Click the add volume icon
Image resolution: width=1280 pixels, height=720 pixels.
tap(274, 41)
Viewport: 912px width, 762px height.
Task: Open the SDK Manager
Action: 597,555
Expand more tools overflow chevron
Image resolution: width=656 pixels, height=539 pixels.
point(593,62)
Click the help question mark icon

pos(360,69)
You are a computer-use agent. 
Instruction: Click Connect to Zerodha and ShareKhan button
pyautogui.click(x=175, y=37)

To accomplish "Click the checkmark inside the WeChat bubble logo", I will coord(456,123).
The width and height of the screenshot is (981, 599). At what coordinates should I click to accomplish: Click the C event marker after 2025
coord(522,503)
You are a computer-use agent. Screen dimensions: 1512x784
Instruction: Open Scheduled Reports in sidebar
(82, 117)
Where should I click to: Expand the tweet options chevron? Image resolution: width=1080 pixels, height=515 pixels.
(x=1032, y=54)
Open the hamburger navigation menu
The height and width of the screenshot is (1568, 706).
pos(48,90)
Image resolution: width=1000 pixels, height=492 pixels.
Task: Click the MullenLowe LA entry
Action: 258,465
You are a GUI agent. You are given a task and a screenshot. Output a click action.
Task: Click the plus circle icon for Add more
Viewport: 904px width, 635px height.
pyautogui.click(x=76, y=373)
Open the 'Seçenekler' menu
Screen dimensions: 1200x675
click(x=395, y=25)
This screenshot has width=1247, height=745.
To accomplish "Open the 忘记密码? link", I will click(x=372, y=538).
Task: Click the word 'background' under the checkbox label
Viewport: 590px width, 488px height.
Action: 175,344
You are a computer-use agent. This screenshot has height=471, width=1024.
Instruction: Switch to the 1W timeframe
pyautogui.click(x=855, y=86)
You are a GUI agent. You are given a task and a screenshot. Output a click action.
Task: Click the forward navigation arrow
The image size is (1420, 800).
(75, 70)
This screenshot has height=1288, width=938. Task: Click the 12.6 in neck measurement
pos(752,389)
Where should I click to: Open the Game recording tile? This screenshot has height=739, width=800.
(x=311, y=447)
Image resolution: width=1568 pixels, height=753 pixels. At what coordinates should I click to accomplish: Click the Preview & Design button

## Problem to work on
Identify each line in the entries with the word "computer" and copy it.

## Answer space
You are a computer-use agent. 
You are a computer-use agent. Screen dimensions: 1512x784
You are a computer-use agent. This screenshot has height=471, width=1024.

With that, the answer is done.